Some records:
## START

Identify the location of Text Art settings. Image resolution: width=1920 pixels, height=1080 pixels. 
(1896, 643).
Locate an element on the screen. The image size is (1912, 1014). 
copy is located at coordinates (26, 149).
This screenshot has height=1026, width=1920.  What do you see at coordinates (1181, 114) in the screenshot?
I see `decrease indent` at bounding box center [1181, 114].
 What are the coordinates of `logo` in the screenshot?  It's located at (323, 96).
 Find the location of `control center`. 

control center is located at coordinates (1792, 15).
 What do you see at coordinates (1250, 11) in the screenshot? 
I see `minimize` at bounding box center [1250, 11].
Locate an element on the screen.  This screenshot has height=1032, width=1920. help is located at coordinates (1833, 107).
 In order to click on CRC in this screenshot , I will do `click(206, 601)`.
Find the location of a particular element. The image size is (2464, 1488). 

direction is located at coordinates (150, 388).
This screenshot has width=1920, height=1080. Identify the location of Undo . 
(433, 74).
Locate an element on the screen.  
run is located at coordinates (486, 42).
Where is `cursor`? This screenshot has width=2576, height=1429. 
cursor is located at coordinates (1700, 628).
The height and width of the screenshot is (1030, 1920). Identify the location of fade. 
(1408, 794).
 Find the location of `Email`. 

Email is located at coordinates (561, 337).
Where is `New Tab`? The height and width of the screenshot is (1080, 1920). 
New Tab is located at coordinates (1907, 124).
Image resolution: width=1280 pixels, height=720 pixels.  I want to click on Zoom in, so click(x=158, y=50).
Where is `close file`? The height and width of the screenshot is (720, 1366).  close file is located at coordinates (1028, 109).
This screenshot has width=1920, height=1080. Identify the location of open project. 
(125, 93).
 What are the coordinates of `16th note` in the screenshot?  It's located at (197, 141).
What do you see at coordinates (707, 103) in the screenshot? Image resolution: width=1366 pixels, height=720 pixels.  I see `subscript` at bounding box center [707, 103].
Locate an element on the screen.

## END

Goal:
Retype the lines from the one containing "In order to" up to and including the one containing "cursor is located at coordinates (1700, 628).", with no changes.

Response below:
 In order to click on CRC in this screenshot , I will do `click(206, 601)`.
Find the location of a particular element. The image size is (2464, 1488). 

direction is located at coordinates (150, 388).
This screenshot has width=1920, height=1080. Identify the location of Undo . 
(433, 74).
Locate an element on the screen.  
run is located at coordinates (486, 42).
Where is `cursor`? This screenshot has width=2576, height=1429. 
cursor is located at coordinates (1700, 628).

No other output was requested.